> [PROBLEMS TO SOLVE]:
[A] According to the forum thread about the Czech 3x3 single record, at which competition and in which round was the 8.02 solve recorded?
[B] Carry the forum thread about Matěj Mužátko's 8.02 Czech 3x3 single record forward from the point at which it currently ends.

> [DOCUMENT EXTRACT]:
____
# [Czech NR] Matěj Mužátko 3x3 single 8.02



## MatejMuzatko (Mar 16, 2015)

Big thing for me. I am so happy that someone catched it on video. 
Final round of Brno Open 2015


----------



## guysensei1 (Mar 16, 2015)

Amazing!


----------



## PJKCuber (Mar 16, 2015)

Nice reaction.


----------



## MatejMuzatko (Mar 17, 2015)

Thanks everyone  When I saw the time I wanted to stand up and start celebrating, but somehow I sat down again


----------



## Antonie faz fan (Mar 17, 2015)

nice!


----------



## brunovervoort (Mar 18, 2015)

+1 for the solve, +2 for the judge and +3 for your reaction.
Awesome solve man!!!  But why so modest?


----------



## CiaranBeahan (Mar 18, 2015)

nice! you have your elbows so close to the table


----------



## MatejMuzatko (Mar 25, 2015)

Again, thanks everyone! 



CiaranBeahan said:


> nice! you have your elbows so close to the table



I actually lean on the table... It may be retarded... One guy on competition told me, that it blocks my TPS, but I just do what I do...


----------



## AlexMaass (Mar 25, 2015)

MatejMuzatko said:


> Again, thanks everyone!
____
> [Entries drawn from a dataset]:
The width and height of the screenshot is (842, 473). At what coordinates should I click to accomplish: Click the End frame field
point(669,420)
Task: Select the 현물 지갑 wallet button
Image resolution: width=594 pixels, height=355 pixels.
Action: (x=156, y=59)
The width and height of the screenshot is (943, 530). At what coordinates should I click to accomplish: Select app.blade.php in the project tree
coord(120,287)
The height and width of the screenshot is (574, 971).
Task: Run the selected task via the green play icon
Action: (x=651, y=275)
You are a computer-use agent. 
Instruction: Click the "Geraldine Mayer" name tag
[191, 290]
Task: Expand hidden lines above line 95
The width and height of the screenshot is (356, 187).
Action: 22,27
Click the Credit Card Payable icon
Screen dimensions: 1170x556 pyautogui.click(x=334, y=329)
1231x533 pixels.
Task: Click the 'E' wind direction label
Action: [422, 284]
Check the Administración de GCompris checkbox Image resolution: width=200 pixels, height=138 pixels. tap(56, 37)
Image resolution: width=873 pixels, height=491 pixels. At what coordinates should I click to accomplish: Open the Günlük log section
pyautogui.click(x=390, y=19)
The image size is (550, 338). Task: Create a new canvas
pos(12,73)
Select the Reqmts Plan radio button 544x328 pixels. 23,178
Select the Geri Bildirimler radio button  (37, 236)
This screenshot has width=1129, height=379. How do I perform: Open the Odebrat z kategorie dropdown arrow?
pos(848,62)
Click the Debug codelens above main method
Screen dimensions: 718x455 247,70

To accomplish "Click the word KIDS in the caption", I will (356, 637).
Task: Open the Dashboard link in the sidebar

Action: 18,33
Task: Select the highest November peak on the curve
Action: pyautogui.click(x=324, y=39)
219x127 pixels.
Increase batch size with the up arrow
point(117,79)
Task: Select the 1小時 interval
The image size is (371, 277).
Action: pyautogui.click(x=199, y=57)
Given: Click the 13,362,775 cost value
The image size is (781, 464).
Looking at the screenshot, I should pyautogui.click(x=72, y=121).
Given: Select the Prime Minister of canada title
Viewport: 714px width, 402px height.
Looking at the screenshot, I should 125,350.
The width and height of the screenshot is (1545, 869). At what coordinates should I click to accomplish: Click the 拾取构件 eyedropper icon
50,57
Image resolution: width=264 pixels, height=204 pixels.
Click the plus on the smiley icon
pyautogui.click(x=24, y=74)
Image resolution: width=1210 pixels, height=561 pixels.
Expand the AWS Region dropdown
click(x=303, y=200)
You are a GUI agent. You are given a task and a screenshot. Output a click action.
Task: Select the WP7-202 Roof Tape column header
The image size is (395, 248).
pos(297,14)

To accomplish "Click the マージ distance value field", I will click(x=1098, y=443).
____
> [RESULTS]:
[A] It was recorded in the final round of Brno Open 2015.

[B]
> 
> 
> 
> I actually lean on the table... It may be retarded... One guy on competition told me, that it blocks my TPS, but I just do what I do...



It might actually make your arms more stable and reduce shaking.


----------



## ottozing (Mar 25, 2015)

MatejMuzatko said:


> I actually lean on the table... It may be retarded... One guy on competition told me, that it blocks my TPS, but I just do what I do...



Used to do it too because my arms used to feel heavy or something when I solved at comps. Doesn't really make a difference for me in terms of tps, but I ended up changing to either off the table or in my lap if it's 4x4+


----------



## Brest (Apr 17, 2015)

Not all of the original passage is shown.